En République démocratique du Congo, l’obtention d’un permis de port d’armes obéit à une procédure stricte encadrée par les autorités compétentes, dans un contexte marqué par la lutte contre la prolifération des armes légères et le renforcement de la sécurité publique.
La Commission nationale de contrôle des armes légères et de petit calibre (CNC-ALPC) a rappelé les différentes étapes à suivre pour les citoyens souhaitant détenir légalement une arme à feu sur le territoire national.
Selon le secrétaire de la Commission, Landry Bisidi Tshilombo, toute démarche commence par l’acquisition légale de l’arme, laquelle doit être introduite en RDC avec une autorisation d’importation dûment signée par le vice-Premier ministre, ministre de l’Intérieur.
« Il faudra avoir une arme au préalable et cette arme doit entrer en République démocratique du Congo d’une manière légale en possédant un permis ou une autorisation d’importation signée par le vice-Premier ministre, ministre de l’Intérieur », a-t-il expliqué.

Il a précisé qu’après son importation, l’arme est enregistrée auprès des services compétents et soumise à une opération de marquage destinée à lui attribuer une identité nationale unique.
« Ce marquage, c’est en quelque sorte la plaque d’immatriculation de l’arme, un numéro, une identité nationale qui lui est attribuée », a indiqué Landry Bisidi Tshilombo.
Une fois cette étape achevée, le détenteur peut engager la procédure administrative en vue de l’obtention du permis de port d’armes, lequel reste soumis à l’approbation finale du ministre de l’Intérieur.
La réglementation congolaise, notamment l’Ordonnance-loi n°85-035 et l’Ordonnance n°85-212 du 3 septembre 1985, prévoit que l’autorisation de port d’armes est accordée après une enquête de moralité, l’examen du casier judiciaire du demandeur ainsi que la vérification de son aptitude physique et mentale à manipuler une arme en toute sécurité.
Les autorités exigent également que le requérant justifie la nécessité de posséder une arme, notamment pour des raisons professionnelles ou pour la protection de certains sites spécifiques.

Le secrétaire de la CNC-ALPC a par ailleurs souligné que les permis sont soumis à un renouvellement périodique, accompagné de nouvelles vérifications destinées à garantir la traçabilité des armes en circulation.
« À chaque renouvellement, il faut se rassurer que l’arme existe toujours, qu’elle est opérationnelle et qu’elle n’a pas servi à commettre des infractions », a-t-il déclaré.

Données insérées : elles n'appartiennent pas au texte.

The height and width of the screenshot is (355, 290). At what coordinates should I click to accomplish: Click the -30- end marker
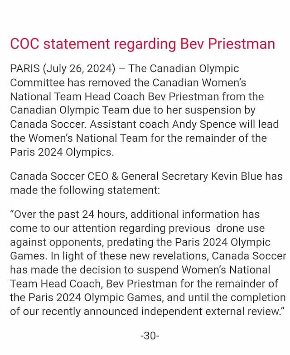point(150,336)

Il a ajouté que ces contrôles peuvent être effectués en collaboration avec la Police nationale congolaise ou les Forces armées de la RDC (FARDC), dans le but de maintenir un suivi permanent des armes légalement détenues par les civils.
Les autorités rappellent enfin que la détention des armes de guerre demeure interdite aux particuliers et que seules certaines catégories d’armes, notamment celles destinées à la chasse ou à la protection sous conditions spécifiques, peuvent faire l’objet d’une autorisation conforme à la législation en vigueur.